Pissarro, l'esprit bucolique

Publié par arman - jeudi 13 juillet 2017, 01:02 | Voir les avis

classique

Le Musée Marmottan présente jusqu'au 16 juillet une ample rétrospective de l'oeuvre de Camille Pissarro (1830-1903) l'un des Pères de l'Impressionnisme avec Auguste Renoir et Claude Monet.

L'exposition couvre toute la période créative du peintre et s'étend d'une oeuvre de jeunesse représentant l'île de Saint-Thomas jusqu'aux dernières vues urbaines des Tuileries et de l'Avenue de l'Opéra.

Elle fait bien sûr la part belle aux nombreux paysages de la campagne francilienne.

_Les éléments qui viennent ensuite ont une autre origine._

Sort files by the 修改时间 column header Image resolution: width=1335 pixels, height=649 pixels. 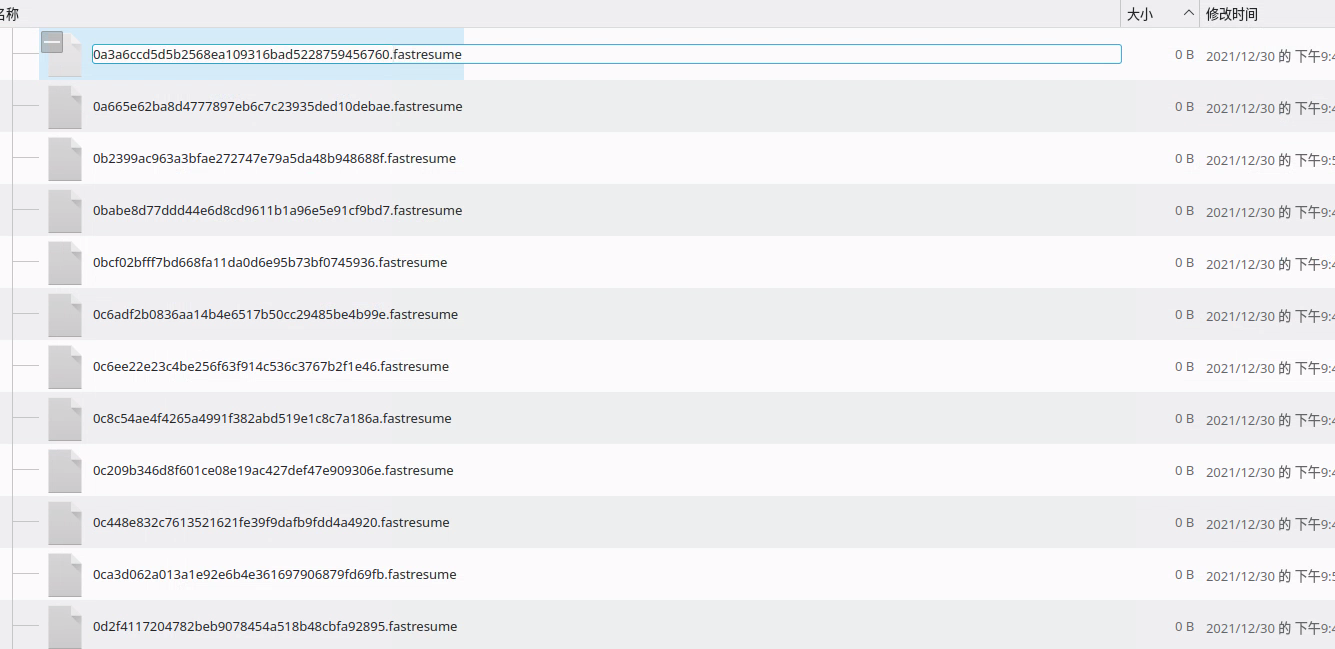coord(1243,14)
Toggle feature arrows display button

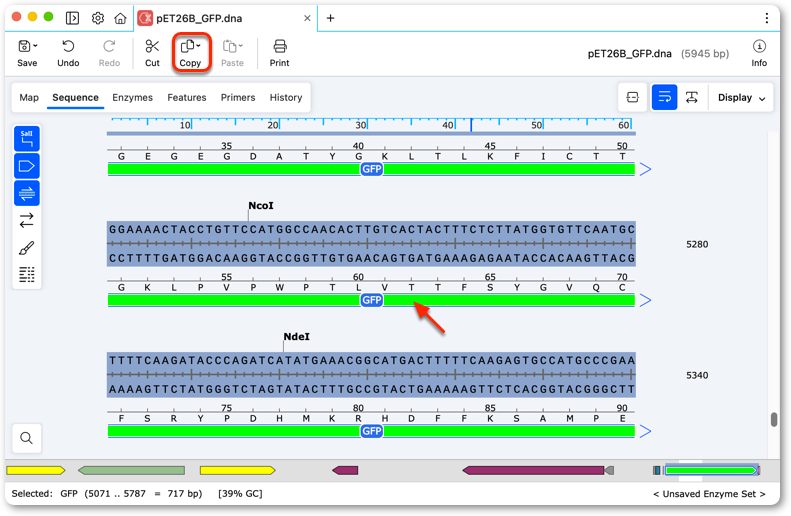coord(27,166)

En effet, le Maître de Gauguin et Cézanne est avant tout le peintre de la vie rurale, qu'il reproduit sur place dans les villages d'Ile-de-France où il décide de s'installer (Pontoise, Louveciennes puis Eragny). A ses débuts en France il n'est certes pas l'impressionniste au style que l'on connaît mais sa peinture de jeunesse est néanmoins plus qu'intéressante. 

Saint-Thomas

Issu d'une famille juive du Bordelais, Camille Pissarro est né aux Antilles danoises - aujourd'hui les Iles Vierges américaines. Son père possédait à Saint-Thomas une entreprise de quincaillerie marine très prospère.

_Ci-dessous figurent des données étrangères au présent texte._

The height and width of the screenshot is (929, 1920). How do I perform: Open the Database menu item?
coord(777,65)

A son arrivée en France à l'âge de 25 ans le jeune artiste possédait déjà un don pour la peinture ce que montre l'exposition avec le tableau ci-dessous accroché dans sa salle d'entrée.

Deux femmes causant au bord de la mer - 1856 - Washington, National Gallery of Art

La mer nappe onctueusement la terre et son rivage, absorbe comme un miroir les rayons du soleil en un large halo blanc. Tandis qu'ils percent les nuages brumeux pour mettre en lumière tous les détails rugueux et terreux du chemin autour des deux lavandières.

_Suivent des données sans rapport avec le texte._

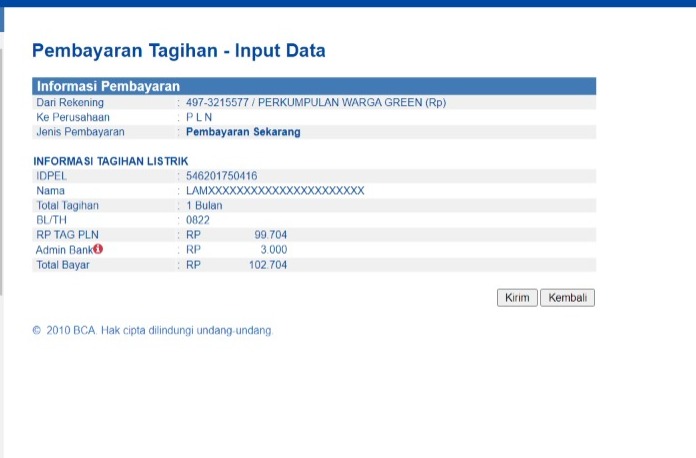
Task: Click the Admin Bank fee 3.000
Action: (273, 250)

Bien sûr la photographie n'arrive pas à imiter la perfection de ce souvenir de Pissarro à Saint-Thomas : car les projections de lumière et autres jeux sur la toile sont dignes des plus grands Rembrandt vus notamment lors de la sublime rétrospective présentée au Jacquemart cette année.

Louveciennes 

Après Pontoise, Camille Pissarro s'installe à Louveciennes dans les Yvelines en 1869, y fonde une famille qui s'avérera nombreuse. Tout comme Claude Monet, Pissarro va y multiplier les versions du même motif : la route de Versailles et cette double vue côte à côte est le jalon suivant important de l'exposition.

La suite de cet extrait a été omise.